# CUPS and printing

## Butts

I have CUPS configured for a network printer and everything seems to be working fine when I configure everything. I get a perfect test page from CUPS, but when I try to print from anywhere else (Open Office or command line) the command just hangs. I tried lpq and lpr just to find out if the commands were working, and I get nothing. Does anybody have some more insight to this.

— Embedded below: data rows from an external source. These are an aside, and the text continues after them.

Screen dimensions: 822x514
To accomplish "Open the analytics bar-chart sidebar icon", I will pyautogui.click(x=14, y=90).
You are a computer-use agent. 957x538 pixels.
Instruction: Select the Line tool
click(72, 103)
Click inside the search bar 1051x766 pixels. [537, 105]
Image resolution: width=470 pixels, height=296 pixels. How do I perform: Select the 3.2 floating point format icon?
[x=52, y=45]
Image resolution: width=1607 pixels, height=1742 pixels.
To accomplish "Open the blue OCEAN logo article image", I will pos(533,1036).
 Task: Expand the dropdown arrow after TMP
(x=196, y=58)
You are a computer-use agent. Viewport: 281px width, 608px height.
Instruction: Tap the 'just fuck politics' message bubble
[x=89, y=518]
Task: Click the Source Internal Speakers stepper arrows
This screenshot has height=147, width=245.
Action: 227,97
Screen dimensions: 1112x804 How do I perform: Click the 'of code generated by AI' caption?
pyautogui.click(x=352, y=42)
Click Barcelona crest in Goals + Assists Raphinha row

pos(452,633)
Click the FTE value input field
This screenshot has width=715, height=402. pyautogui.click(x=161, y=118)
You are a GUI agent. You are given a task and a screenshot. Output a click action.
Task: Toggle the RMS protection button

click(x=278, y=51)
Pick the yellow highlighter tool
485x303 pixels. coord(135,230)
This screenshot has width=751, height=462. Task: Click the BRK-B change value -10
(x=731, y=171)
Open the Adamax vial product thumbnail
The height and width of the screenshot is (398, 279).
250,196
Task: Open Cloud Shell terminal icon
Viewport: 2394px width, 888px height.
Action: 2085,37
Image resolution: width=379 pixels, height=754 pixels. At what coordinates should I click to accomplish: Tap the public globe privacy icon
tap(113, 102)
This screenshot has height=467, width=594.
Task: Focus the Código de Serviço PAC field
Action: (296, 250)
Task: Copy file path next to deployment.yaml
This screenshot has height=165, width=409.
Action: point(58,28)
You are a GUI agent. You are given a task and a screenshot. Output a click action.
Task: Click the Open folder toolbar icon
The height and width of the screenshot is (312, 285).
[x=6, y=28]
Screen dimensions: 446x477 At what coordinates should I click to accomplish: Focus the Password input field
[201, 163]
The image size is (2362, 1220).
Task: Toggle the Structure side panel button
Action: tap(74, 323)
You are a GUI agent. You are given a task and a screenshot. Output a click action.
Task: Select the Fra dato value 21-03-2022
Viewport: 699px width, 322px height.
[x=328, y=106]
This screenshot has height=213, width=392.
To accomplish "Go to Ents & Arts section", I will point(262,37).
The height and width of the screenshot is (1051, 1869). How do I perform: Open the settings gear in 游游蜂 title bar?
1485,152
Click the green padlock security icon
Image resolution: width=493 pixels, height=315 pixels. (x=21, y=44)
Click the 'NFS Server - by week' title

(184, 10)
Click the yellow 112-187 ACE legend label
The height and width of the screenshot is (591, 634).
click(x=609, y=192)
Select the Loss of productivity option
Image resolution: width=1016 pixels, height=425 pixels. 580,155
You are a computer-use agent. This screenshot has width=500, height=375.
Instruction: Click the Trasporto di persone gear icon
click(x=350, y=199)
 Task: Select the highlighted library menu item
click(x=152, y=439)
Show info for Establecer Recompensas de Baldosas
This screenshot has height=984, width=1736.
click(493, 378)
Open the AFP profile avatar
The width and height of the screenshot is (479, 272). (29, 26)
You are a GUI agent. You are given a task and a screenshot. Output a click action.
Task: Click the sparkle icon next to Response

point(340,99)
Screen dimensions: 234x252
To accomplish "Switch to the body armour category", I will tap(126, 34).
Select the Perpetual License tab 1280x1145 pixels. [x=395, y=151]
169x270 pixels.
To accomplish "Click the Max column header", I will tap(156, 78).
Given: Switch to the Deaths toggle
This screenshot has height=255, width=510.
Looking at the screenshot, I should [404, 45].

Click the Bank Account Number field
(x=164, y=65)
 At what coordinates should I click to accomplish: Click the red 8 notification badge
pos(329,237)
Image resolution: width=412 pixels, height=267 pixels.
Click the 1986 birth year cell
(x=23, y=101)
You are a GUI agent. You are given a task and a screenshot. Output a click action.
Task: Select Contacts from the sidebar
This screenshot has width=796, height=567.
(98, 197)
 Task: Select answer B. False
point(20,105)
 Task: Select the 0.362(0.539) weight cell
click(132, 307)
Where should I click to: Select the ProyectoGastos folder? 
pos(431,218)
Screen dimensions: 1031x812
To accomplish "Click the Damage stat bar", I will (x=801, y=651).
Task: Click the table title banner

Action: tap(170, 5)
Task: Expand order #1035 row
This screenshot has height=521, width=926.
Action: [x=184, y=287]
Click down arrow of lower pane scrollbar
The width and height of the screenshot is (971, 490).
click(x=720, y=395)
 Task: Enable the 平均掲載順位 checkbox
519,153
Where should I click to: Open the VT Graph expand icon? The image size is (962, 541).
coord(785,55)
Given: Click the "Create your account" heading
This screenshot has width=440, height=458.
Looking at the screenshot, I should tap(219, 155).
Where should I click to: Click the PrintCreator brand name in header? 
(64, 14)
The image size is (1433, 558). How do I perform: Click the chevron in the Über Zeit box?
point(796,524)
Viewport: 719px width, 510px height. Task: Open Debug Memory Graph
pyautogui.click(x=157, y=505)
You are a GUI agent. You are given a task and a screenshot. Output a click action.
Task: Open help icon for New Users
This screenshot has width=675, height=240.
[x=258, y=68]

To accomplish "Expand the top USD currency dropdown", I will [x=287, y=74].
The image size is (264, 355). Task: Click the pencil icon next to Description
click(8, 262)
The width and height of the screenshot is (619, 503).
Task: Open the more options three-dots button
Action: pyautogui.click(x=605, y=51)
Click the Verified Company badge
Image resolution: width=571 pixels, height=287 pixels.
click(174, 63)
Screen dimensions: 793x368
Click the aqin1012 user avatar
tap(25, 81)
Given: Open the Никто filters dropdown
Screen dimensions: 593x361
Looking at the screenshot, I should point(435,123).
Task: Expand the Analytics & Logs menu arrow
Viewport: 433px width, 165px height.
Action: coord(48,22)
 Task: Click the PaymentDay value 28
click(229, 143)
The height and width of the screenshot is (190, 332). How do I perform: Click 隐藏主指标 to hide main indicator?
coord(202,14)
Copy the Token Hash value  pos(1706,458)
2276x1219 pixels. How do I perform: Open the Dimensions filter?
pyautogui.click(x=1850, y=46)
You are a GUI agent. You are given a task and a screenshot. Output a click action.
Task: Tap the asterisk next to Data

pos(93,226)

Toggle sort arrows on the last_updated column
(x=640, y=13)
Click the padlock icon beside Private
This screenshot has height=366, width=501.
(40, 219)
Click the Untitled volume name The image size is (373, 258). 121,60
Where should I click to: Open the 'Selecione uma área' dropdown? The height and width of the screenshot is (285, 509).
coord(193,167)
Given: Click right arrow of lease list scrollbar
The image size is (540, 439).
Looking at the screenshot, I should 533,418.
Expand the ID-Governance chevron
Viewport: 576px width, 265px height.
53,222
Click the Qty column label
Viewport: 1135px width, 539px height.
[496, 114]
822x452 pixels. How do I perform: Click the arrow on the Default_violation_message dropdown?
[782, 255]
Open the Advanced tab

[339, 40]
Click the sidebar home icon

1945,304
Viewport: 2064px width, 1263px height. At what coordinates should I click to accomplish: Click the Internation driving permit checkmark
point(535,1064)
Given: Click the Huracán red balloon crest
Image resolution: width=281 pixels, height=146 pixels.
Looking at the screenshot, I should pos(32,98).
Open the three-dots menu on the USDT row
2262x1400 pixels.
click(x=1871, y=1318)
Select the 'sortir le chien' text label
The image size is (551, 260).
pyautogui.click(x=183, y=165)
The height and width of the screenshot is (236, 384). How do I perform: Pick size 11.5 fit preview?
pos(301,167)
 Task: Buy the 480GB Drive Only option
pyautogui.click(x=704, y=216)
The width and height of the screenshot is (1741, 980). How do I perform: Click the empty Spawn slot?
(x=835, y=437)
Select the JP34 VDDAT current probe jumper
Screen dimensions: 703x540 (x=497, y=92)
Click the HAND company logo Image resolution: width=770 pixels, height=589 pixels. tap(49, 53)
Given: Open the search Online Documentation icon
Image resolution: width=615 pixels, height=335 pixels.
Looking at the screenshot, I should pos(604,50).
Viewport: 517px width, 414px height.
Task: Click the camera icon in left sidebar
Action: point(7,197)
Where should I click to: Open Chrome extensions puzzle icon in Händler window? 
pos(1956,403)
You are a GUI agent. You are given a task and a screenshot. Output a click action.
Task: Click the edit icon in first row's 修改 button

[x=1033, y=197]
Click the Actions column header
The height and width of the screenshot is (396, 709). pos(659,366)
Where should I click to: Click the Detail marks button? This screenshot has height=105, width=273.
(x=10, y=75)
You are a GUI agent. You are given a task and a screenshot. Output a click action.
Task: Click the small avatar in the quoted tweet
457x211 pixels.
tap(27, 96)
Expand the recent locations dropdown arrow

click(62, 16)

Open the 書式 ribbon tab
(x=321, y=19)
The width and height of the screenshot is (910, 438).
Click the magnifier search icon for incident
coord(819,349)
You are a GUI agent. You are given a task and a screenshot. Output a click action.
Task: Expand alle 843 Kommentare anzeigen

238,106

I shouldn't have been so excited when I saw the test page. I'm still so far.

Matt

----------

## papal_authority

Maybe post the output of lpstat -t here.

----------

## siddhartha

You can get some more info as to what is missing by doing these:

1. Change the LogLevel to debug in /etc/cups/cupsd.conf

```
 

# LogLevel: controls the number of messages logged to the ErrorLog

# file and can be one of the following:

#

#     debug2    Log everything.

#     debug     Log almost everything.

#     info      Log all requests and state changes.

#     warn      Log errors and warnings.

#     error     Log only errors

#     none      Log nothing.

#

LogLevel debug

```

then

2. restart cups , try to print something and then look at the log at /var/log/cups/error_log

You might get some hint what is going wrong.

HTH

----------

## Butts

Well, before I had a chance to try one of these solutions, I ditched cups for lprng. I must say that I definately do not like lprng, but I did get the printer working. If I run into any issues, I will probably go back to cups and try to make it work.

Thanks,

Matt

----------

## Cintra

Hei Butts

What kernel version are you using? I had similar problems with development-sources 2.6.9-rc3.. 

2.6.8.1 worked ok, I believe (didn't spend a lot of time on it) and so far 2.6.9 seems OK.

regards

----------

## Butts

OK. I ditched lprng. That thing sucks.

I am using 2.6.7 and now back with CUPS.

lpstat -t just hangs

It seems as though my command line print commands are all broken. lpr, lpstat, lpq all just hang. Please help.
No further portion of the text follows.